After chanting and listening to speeches from activists impacted by the proposed pipeline, the crowd moved into the street and blocked traffic for several minutes. 12 activists and pipeline fighters were arrested for refusing to clear the roadway.
“The Atlantic Coast Pipeline is an unnecessary and dangerous project,” said Donna Chavis, senior fossil fuels campaigner with Friends of the Earth Action. “This fossil fuel development is based on greed and not need and will lock us into 30 years of fracked gas use, further delaying the transition to renewables. We cannot allow this to happen and we are here today to make sure the Supreme Court and the fossil fuel industry hear our voices.”
If built, the Atlantic Coast Pipeline would generate more than 67 million metric tons of global warming pollution each year – the equivalent of 20 coal plants. The pipeline would impact the 30,000 Native peoples living along the project’s proposed path. The plan for the ACP also includes building an enormous fracked gas compressor station in Union Hill — an African American community of great historical and cultural significance in Virginia.

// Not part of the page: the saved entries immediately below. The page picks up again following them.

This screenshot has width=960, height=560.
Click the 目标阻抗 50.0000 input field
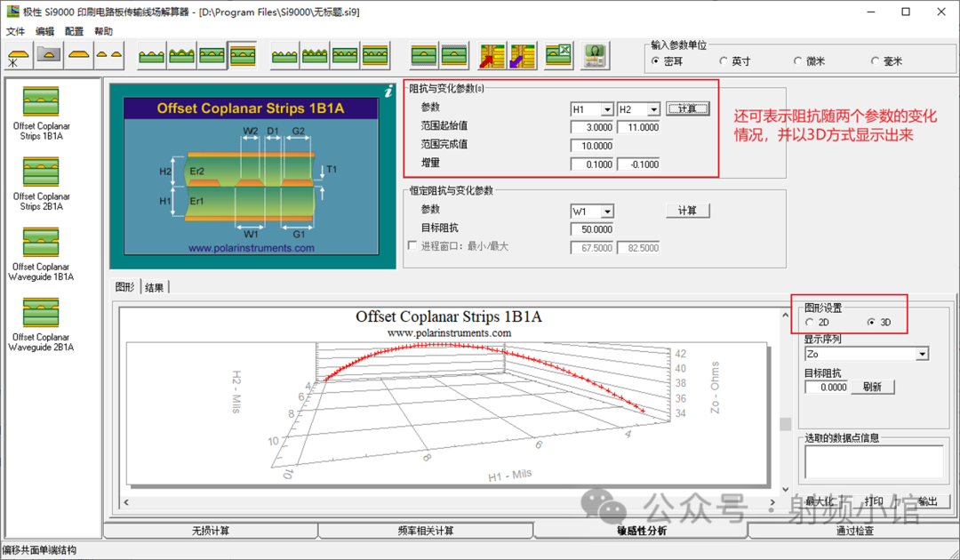click(592, 229)
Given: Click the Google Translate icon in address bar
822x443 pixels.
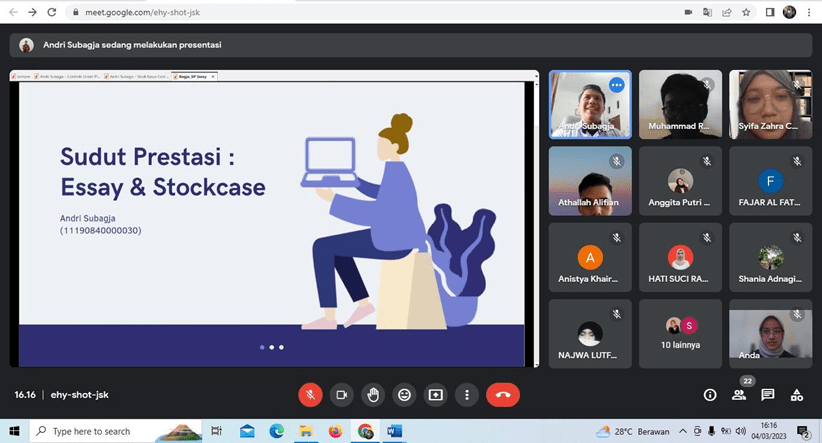Looking at the screenshot, I should (708, 12).
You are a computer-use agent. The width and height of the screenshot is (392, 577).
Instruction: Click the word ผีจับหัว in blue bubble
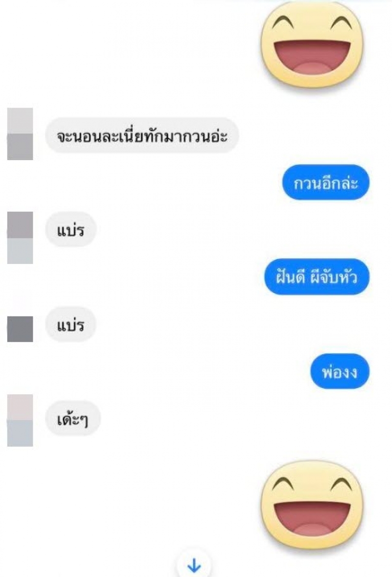point(334,277)
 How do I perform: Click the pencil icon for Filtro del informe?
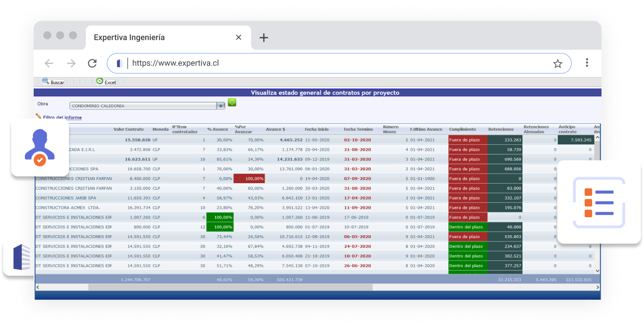38,116
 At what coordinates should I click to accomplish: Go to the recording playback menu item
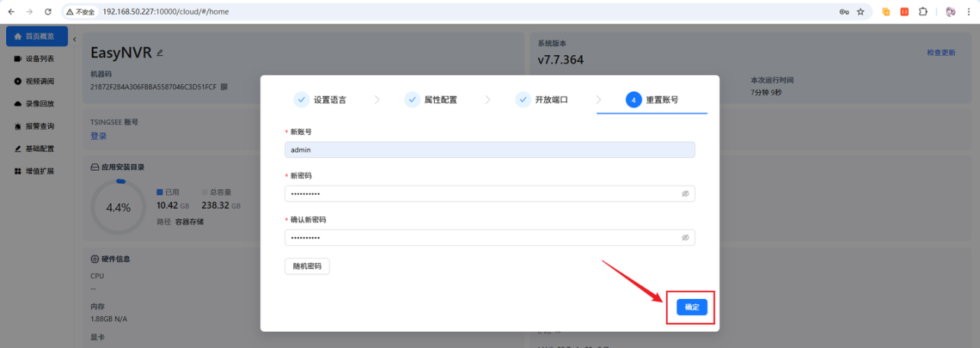[x=39, y=103]
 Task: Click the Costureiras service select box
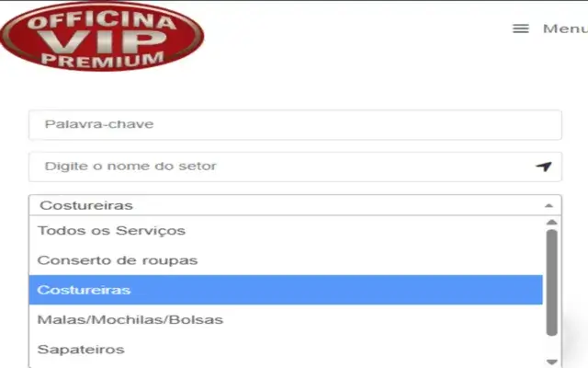pos(295,205)
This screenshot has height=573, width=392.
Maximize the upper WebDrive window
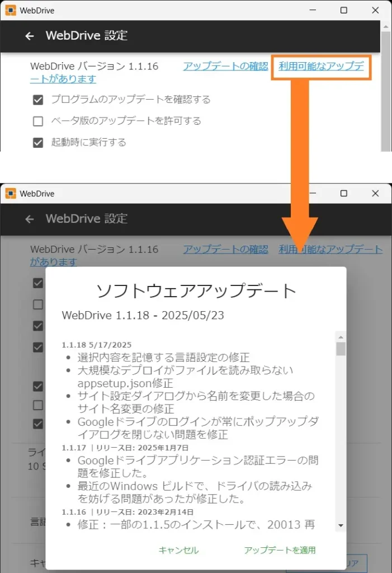coord(344,11)
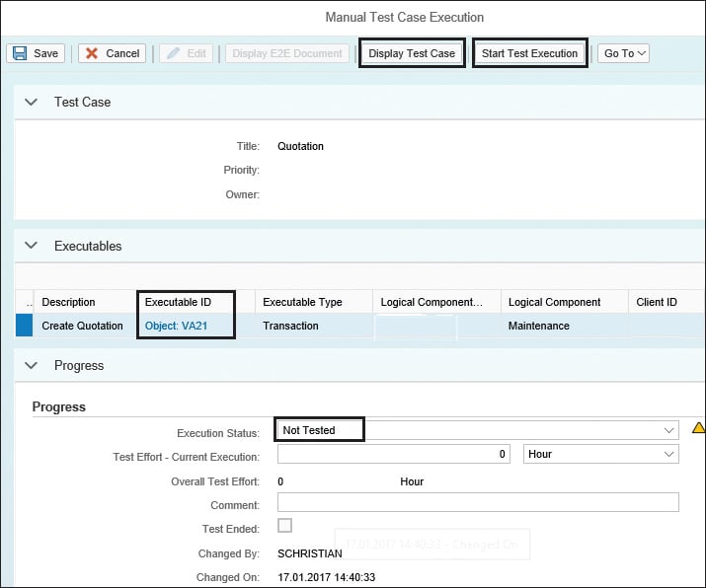Collapse the Progress section
Image resolution: width=706 pixels, height=588 pixels.
coord(31,365)
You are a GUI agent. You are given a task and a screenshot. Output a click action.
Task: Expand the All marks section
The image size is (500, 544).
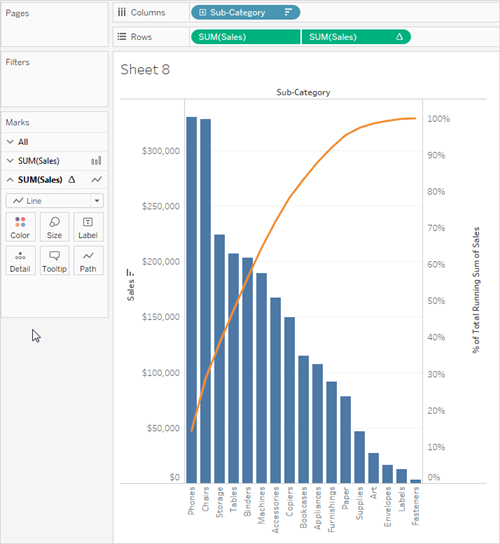pyautogui.click(x=10, y=142)
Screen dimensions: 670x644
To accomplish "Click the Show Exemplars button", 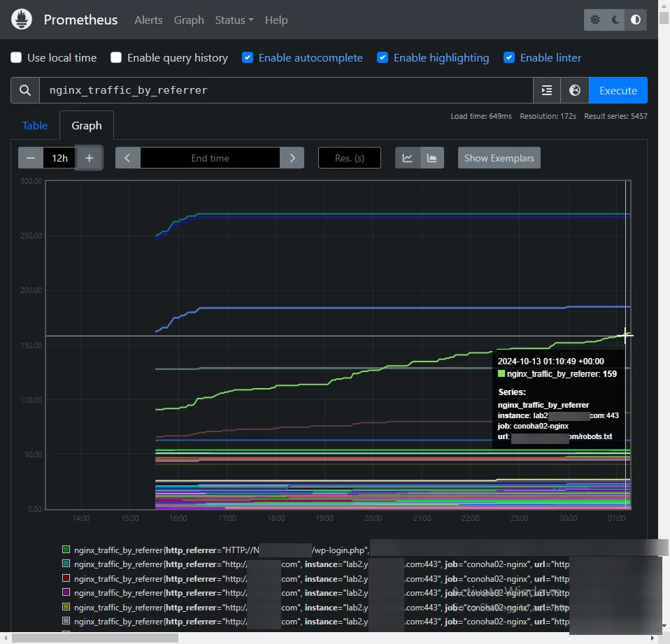I will pos(499,158).
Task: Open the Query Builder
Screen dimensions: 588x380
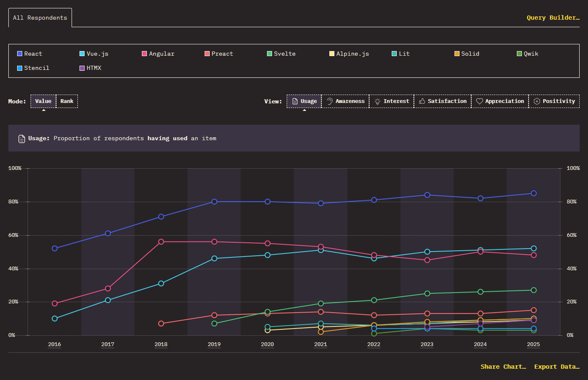Action: (x=553, y=18)
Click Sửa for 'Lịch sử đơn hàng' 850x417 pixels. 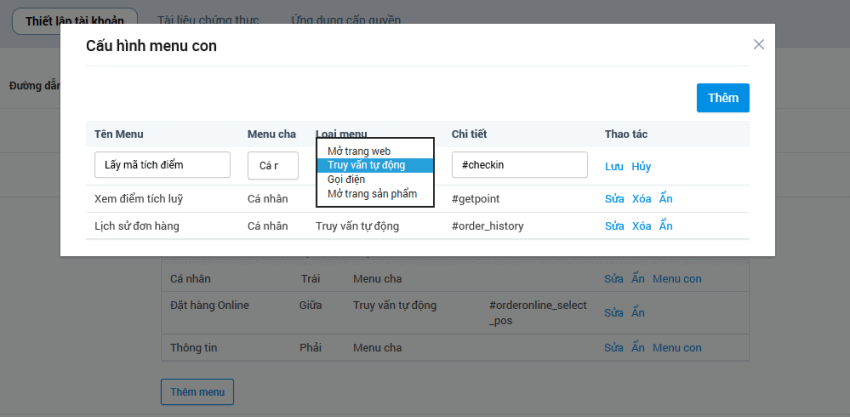[x=614, y=226]
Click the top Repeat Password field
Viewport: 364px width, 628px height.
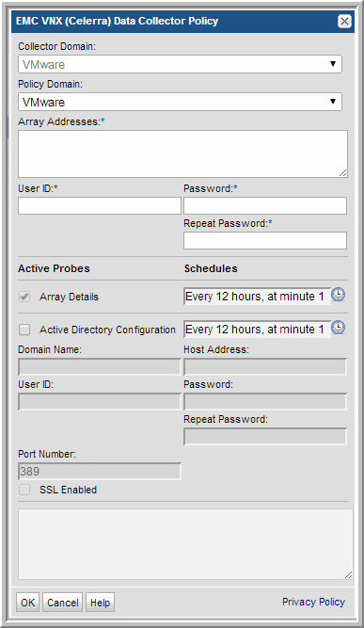pyautogui.click(x=265, y=241)
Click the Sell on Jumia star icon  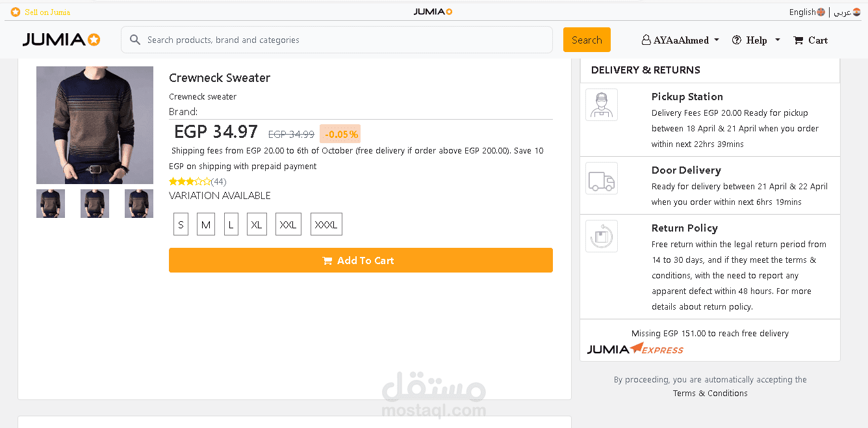(16, 12)
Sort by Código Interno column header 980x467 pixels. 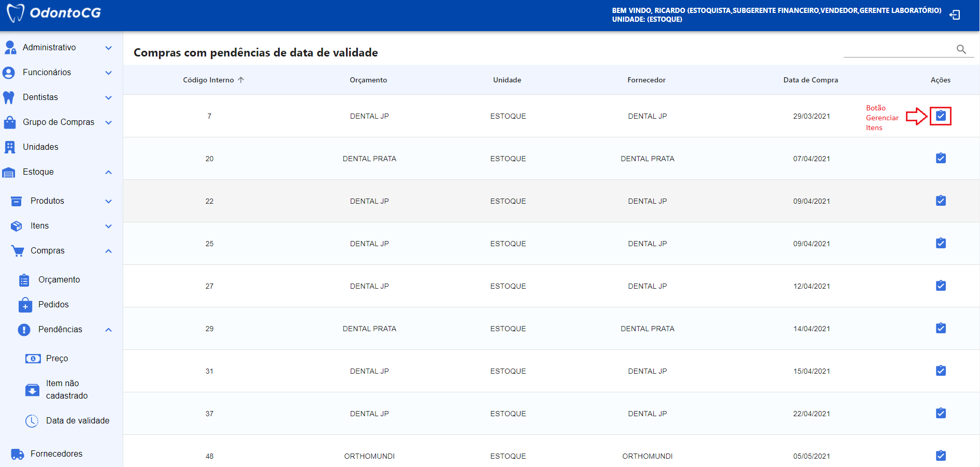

“At the heart of this case is a tale as old as corporate America: corporate greed looking to get rich at the expense of the Black, Brown, and indigenous communities of this country,” said Jennifer Epps-Addison, Network President and Co-Executive Director of the Center for Popular Democracy. “We will not stand by while the fossil fuel industry tries to strip protected lands and undermine the health and livelihoods of our communities — all while blatantly ignoring and devastatingly exacerbating the global climate crisis. We implore the Court to stand on the right side of environmental justice and uphold the 4th Circuit’s ruling.”
“I feel it should be stopped completely right now in its tracks,” said Chasity Hunt, an enrolled member of the Lumbee Tribe, entrepreneur and land and water protector. “Proper environmental research needs to be done before any permits should’ve been granted. What about community statistics and effects these pipelines will have? What about past explosions of gas pipelines? What about the preservation of Indigenous artifacts once they start to construct this massive snake, which will slither across the land spreading its poison all over killing all? If it isn’t stopped now we will all suffer the consequences in the future.”
“The fight against the ACP is a fight for environmental justice and the well-being of our communities,” said Jorden Revels, an enrolled member of the Lumbee Tribe and a grassroots organizing fellow with Friends of the Earth Action. “This project threatens our health, our safety, and our well-being as Native Peoples. To willingly allow the ACP to trample over our communities would be to openly allow our identity and culture as Native peoples to be destroyed.”
“This is yet another case in the Supreme Court’s blockbuster term where the Republican majority could side with corporations and the powerful – this time at the expense of communities of color and our environment,” said Demand Justice Chief Counsel Christopher Kang. “This protest makes clear that we are rising to fight back against the Court’s pro-corporate bias.”